Effect of HSP knockdown on the expression of RNAi genes in vitro. (A) Relative mRNA expression of PxHsc70-4 after dsHsc70-4 transfection in 24–48 h. (B) Relative mRNA expression of PxHsp83 after dsHsp83 transfection in 24–48 h. (C,D) Relative mRNA expression of PxAgo2 and PxDicer2 after dsHSP transfection in 24–48 h. DsEGFP and H₂O were used as a negative control and a blank control, respectively. Each experiment was repeated three times (mean ± SE, n = 3). Statistical significance was determined via one-way ANOVA with Fisher’s LSD (*, p < 0.05; **, p < 0.01; ***, p < 0.001) and Tukey’s test (*, p < 0.05; **, p < 0.01; ***, p < 0.001), respectively.

Figure 5

Effect of HSP knockdown on the RNAi efficiency of PxmRPS18 in vitro. Relative mRNA expression of PxHsc70-4 (A), PxHsp83 (B) and PxmRPS18 (C) after dsHSP and dsmRPS18 transfection in turn. DsEGFP was used as a control.

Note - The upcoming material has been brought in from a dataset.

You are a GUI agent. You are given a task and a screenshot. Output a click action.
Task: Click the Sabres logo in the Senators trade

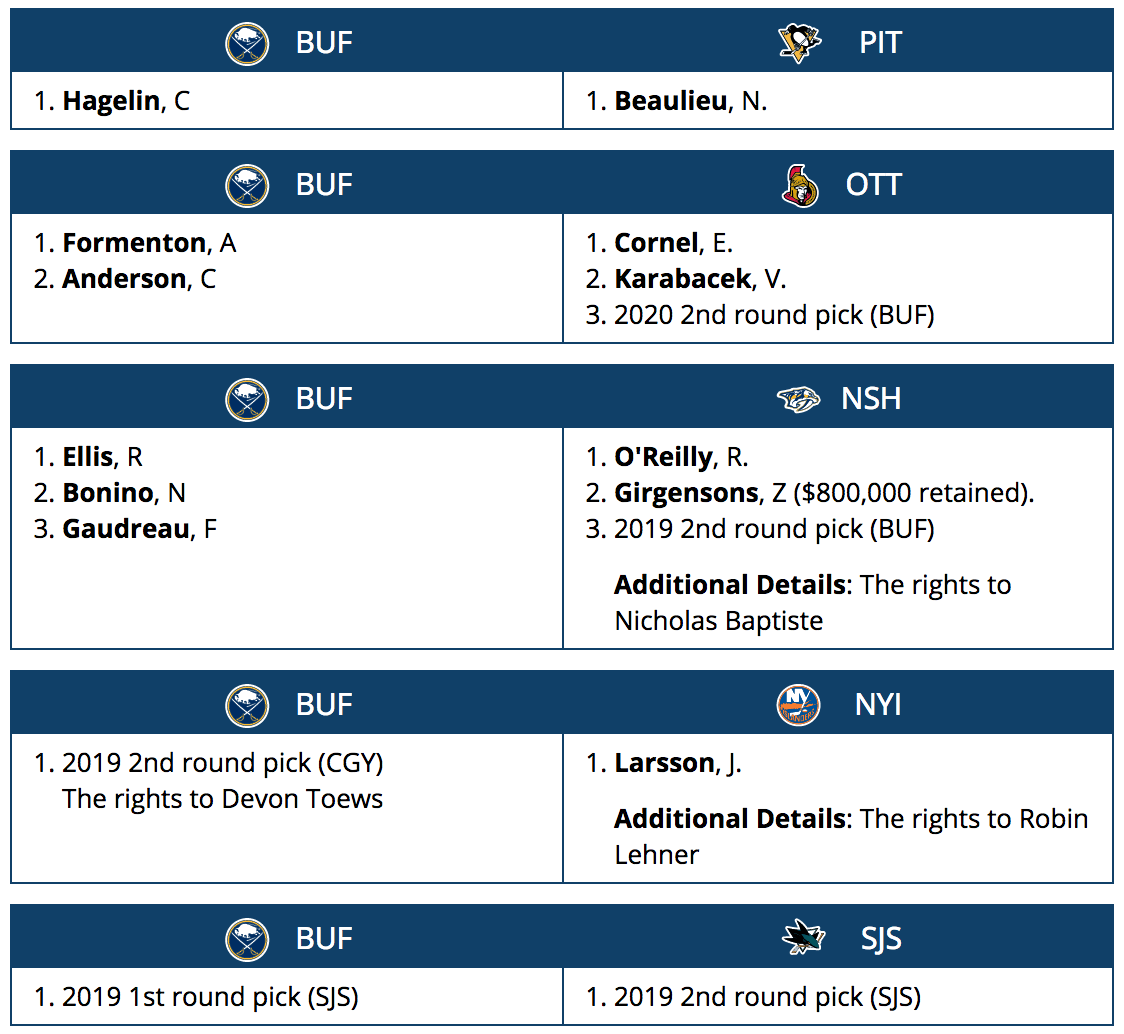click(x=247, y=186)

Each experiment was repeated three times (mean ± SE, n = 3). Statistical significance was determined via one-way ANOVA with Tukey’s test (ns, no significance; *, p < 0.05; **, p < 0.01; ***, p < 0.001).

Figure 6

Effect of HSP inhibition on RNAi efficiency in vitro. Effect of HSP inhibitor transfection on the mRNA expression of PxmRPS18. DMSO and dsEGFP were, respectively, used as controls of the inhibitor and dsRNA. Each experiment was repeated three times (mean ± SE, n = 3). Statistical significance was determined via one-way ANOVA with Tukey’s test (***, p < 0.001).

Figure 7

Effect of PxHSP overexpression on the RNAi efficiency of Luc in DBM, Sf9 and S2 cells. (A) Schematic diagram of RNAi-of-overexpression, with 1st co-transfection of pIZT constructs expressing Hsp70/Hsp90 and Luc, and 2nd transfection of dsmRPS18. (B) Effect of pIZT-HSP and pIZT-Luc co-transfection followed by Luc knockdown on the luciferase activity. The pIZT vector and pIZT-Ago2 were used as a negative control and a positive control, respectively. Each experiment was repeated three times (mean ± SE, n = 3). Statistical significance was determined via one-way ANOVA with Tukey’s test (ns, no significance; *, p < 0.05; **, p < 0.01; ***, p < 0.001).

Figure 8

Effect of HSP inhibition on the RNAi efficiency of PxmRPS18 in vivo. Effect of PES/17-AAG and dsmRPS18 co-injection on the mRNA expression of PxmRPS18 in vivo. DsEGFP and DMSO were used as negative controls. Each experiment was repeated three times (mean ± SE, n = 3). Statistical significance was determined via one-way ANOVA with Tukey’s test (*, p < 0.05).